第4話「第二次フィーグ爆弾テロ事件②」

「ゴロー君がお前の体を切り裂いたとき、お前は苦しそうな顔を浮かべていた、とね」 


 シャイニングは引いた拳で思いっきりナムゥの腹部を殴打する。


 人類最強の男によるパンチでナムゥは数十m先まで吹き飛ばされる。


 ナムゥを吹き飛ばしたシャイニングはすぐさまナムゥに追いつき、今度はナムゥを地面に叩きつけ、次々と殴打を繰り出していく。コンクリートはいとも簡単に砕かれ、ナムゥはどんどん地面の中を降下していく。


「苦しげな表情は痛みからくるものなんじゃないのか?いくら再生に限度がなくても、受容できる痛みには限りがあるんじゃないのか?」


 叩きながらシャイニングはナムゥに問いかけるが、ナムゥからの返答は来ない。


「確かにゴロー君の言うとおり、皮膚が硬い素材でできてるな。お前はやはり人間とは言いがたい生物のようだ」

「我は元々人間ではない。再生の度に身体機能を向上させ、進化を繰り返した結果が今のこの形態というだけだ。奇しくも、外見は人間と酷似してしまったがな」


 突然来たナムゥからの返答にシャイニングは特に動じることなく、ナムゥの言葉の続きに耳を傾ける。

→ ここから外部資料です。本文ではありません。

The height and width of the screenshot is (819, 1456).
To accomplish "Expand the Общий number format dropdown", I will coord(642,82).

「我のこの皮膚を初撃で切り刻む先日の大男もなかなかの力だったが、素手で我の体を殴るとはな。武器を何も使用していない状態で前回の大男よりスピードもパワーも数段勝っていると見た。この数秒の間に恐らく我の全身の骨は悉く粉砕されただろう。確かに、骨が一カ所折れるだけでも甚大な痛みを伴う。それが何十何百と蓄積すれば、我でも耐えることは不可能だ。貴様の推測は正しい」

「じゃあ、なぜお前はそうも平然と喋っていられるんだ?」

「己自身の弱点を知っていながら、それを放置したまま、のこのこと現れると思うか。前回我が退散したのは、そんな我自身の弱点を学んだからだ。我は基地に戻り、自身に肉体改造を施した。自らを爆破し、再生を誘発することで新しい身体機能を構築した。それによって我は、視覚と聴覚を除く全ての感覚を消した。つまり、我はもう痛みを感じない体になったということだ。これで正真正銘、攻撃をしても無駄だというわけだ」


 ナムゥが自身の身体機能を改造することは進化の過程で幾度となく行ってきたが、その全てが不慮の事故によって死に追いやられるような瞬間がきっかけで肉体改造が行われるのである。

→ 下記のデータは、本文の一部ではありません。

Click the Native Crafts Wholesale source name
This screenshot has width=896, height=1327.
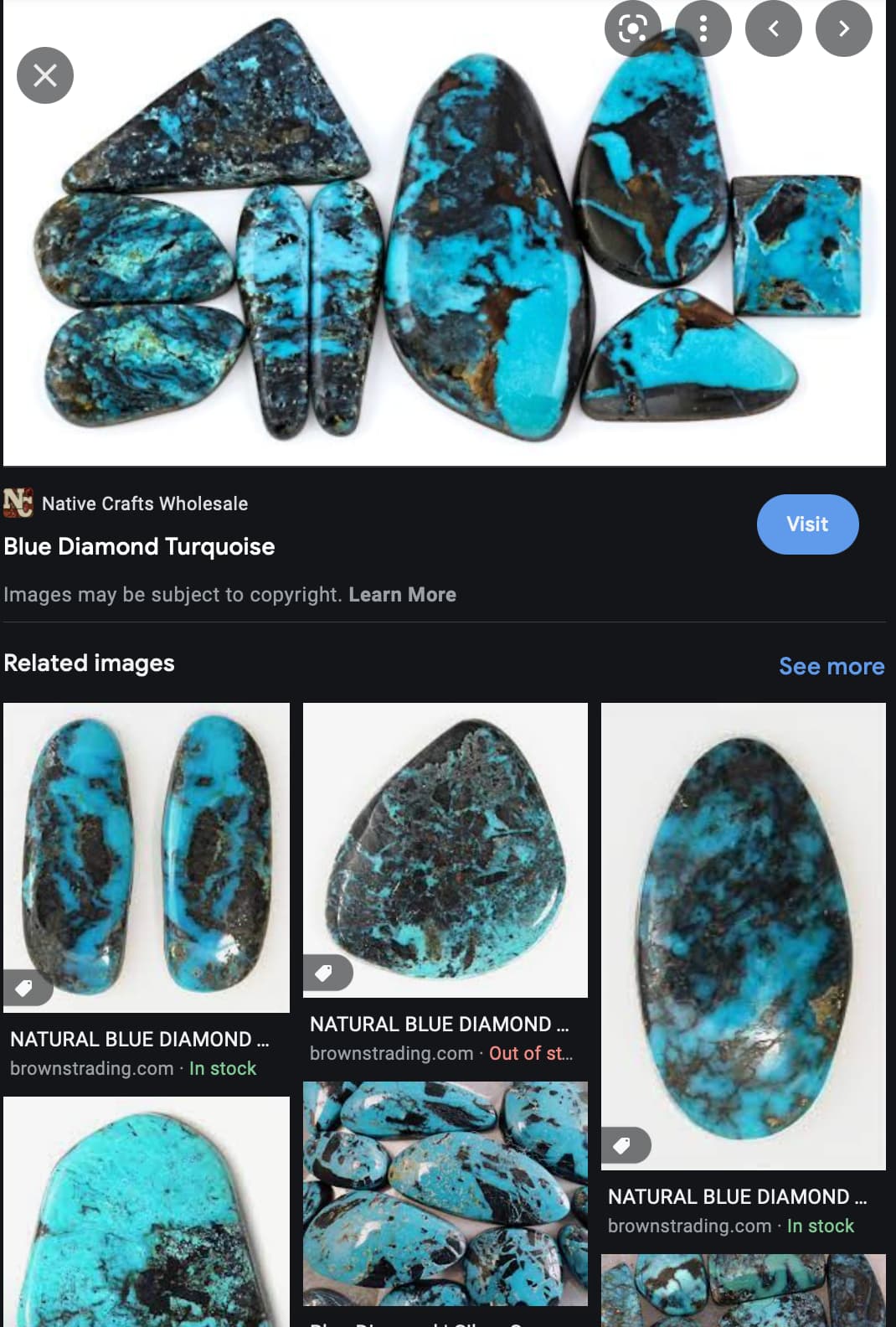point(145,503)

 そこで、自発的な肉体改造を試みたナムゥは基地にて自分で作った爆薬を自分の間近で爆発させ、自分の体をバラバラにすることで再生した拍子に痛覚のない体に改造したのである。


 ナムゥは肉体改造によって痛みを感じなくなっただけではない。物に触れるという感覚も失ったため、物を持ったり掴んだりする時の感触も感じられず、地面の上に立った時に足の裏で感じる感覚もない。言わば、足がしびれて麻痺した状態で歩いた時に少し浮いているように感じる感覚をナムゥは常に感じているのである。


 さらに、視覚と聴覚という最低限の情報源だけを残した結果、味覚や嗅覚も失い、食物を味わうということもできなくなった。もとよりこれに関しては、砂利や目についた草木ばかりを食してきたナムゥには必要のないものではあるが。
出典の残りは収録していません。